INPUT DATA »
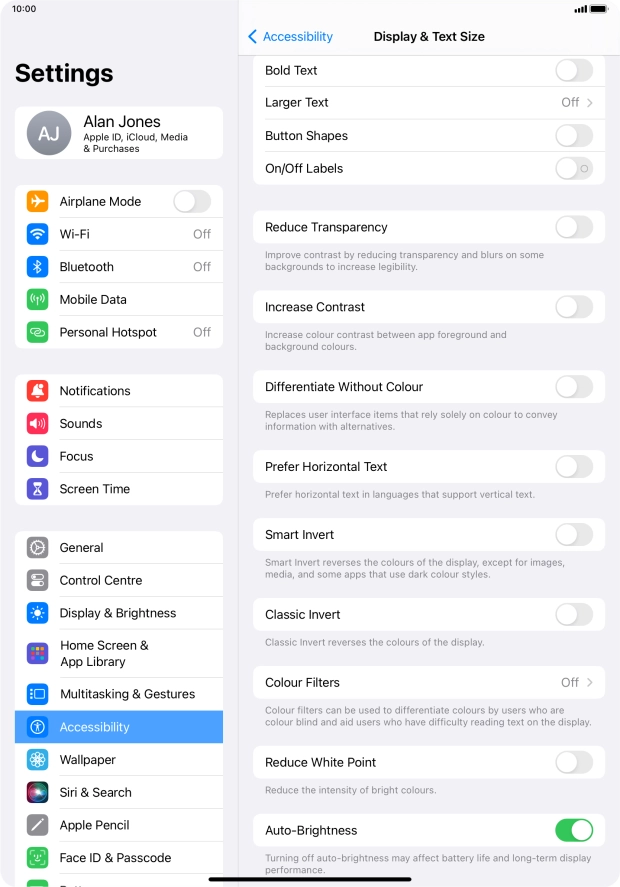The image size is (620, 887).
Task: Tap the Screen Time hourglass icon
Action: (x=37, y=489)
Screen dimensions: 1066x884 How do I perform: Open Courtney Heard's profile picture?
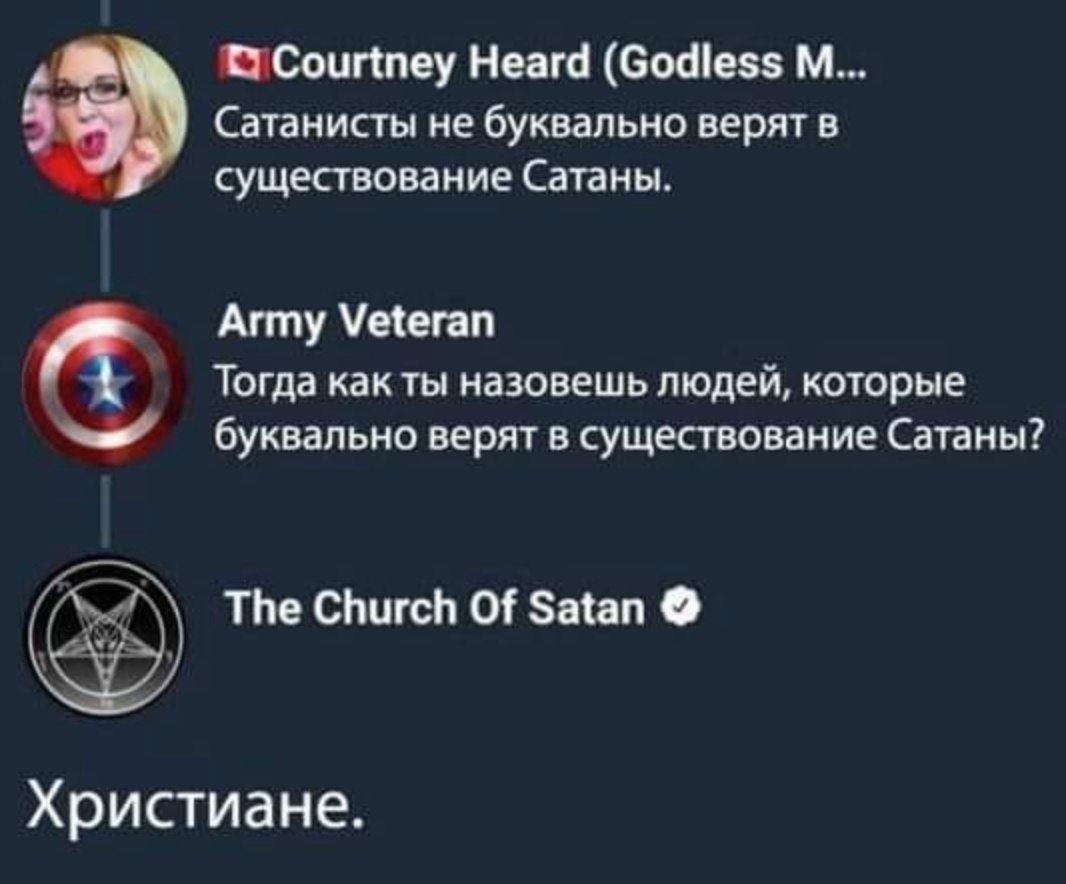pyautogui.click(x=104, y=118)
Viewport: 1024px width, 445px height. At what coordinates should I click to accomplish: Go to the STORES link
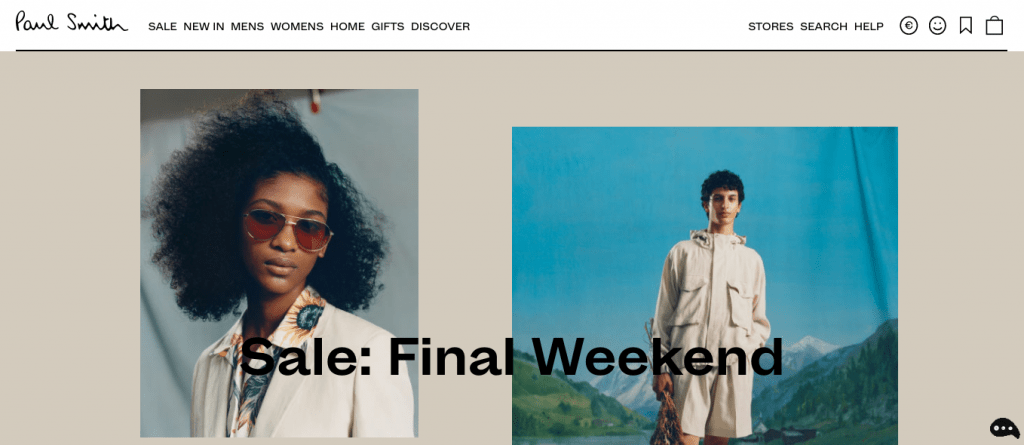point(771,27)
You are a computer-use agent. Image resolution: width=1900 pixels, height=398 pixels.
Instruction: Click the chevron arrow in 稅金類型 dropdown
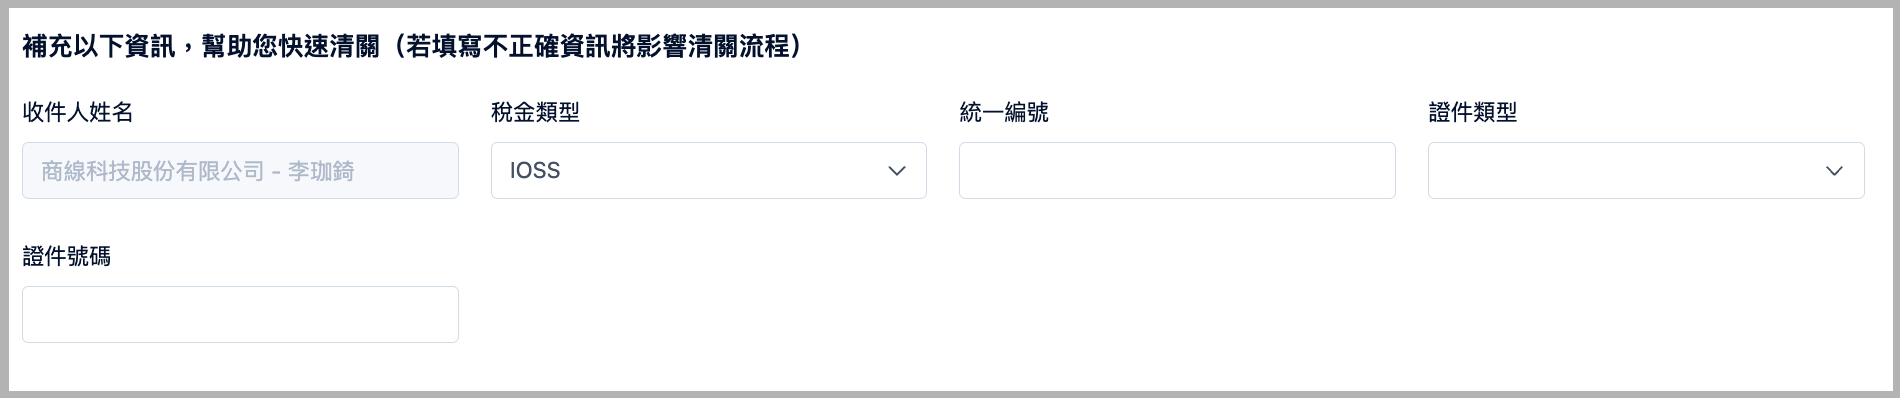click(897, 171)
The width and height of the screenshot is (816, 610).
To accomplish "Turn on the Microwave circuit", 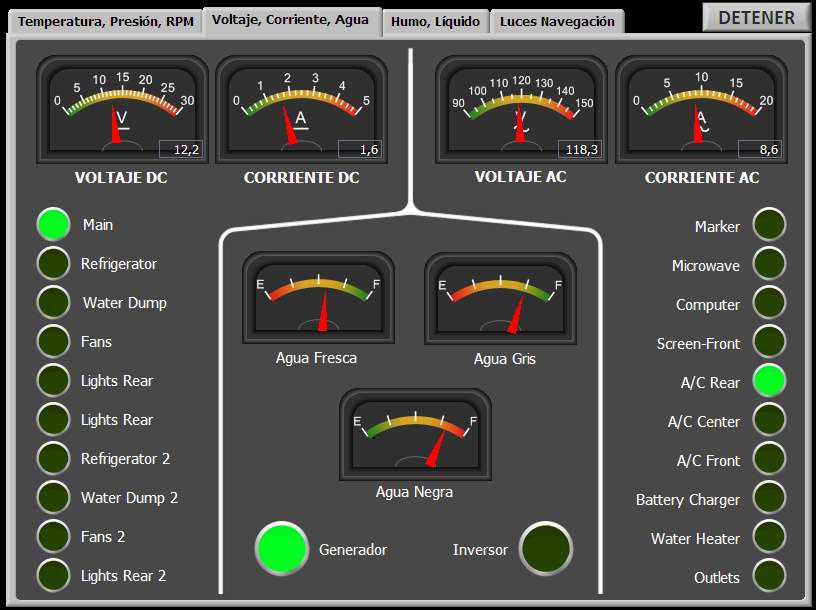I will click(x=769, y=264).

WORK TO BE COMPLETED » Copy needed, without pictures: the lines of the listing above from the line containing "Viewport: 1024px width, 445px" up to and including the line containing "You are a computer-use", set down exactly.

SOLUTION »
Viewport: 1024px width, 445px height. At what coordinates should I click to accomplish: Go to the STORES link
point(771,27)
You are a computer-use agent. Image resolution: width=1900 pixels, height=398 pixels.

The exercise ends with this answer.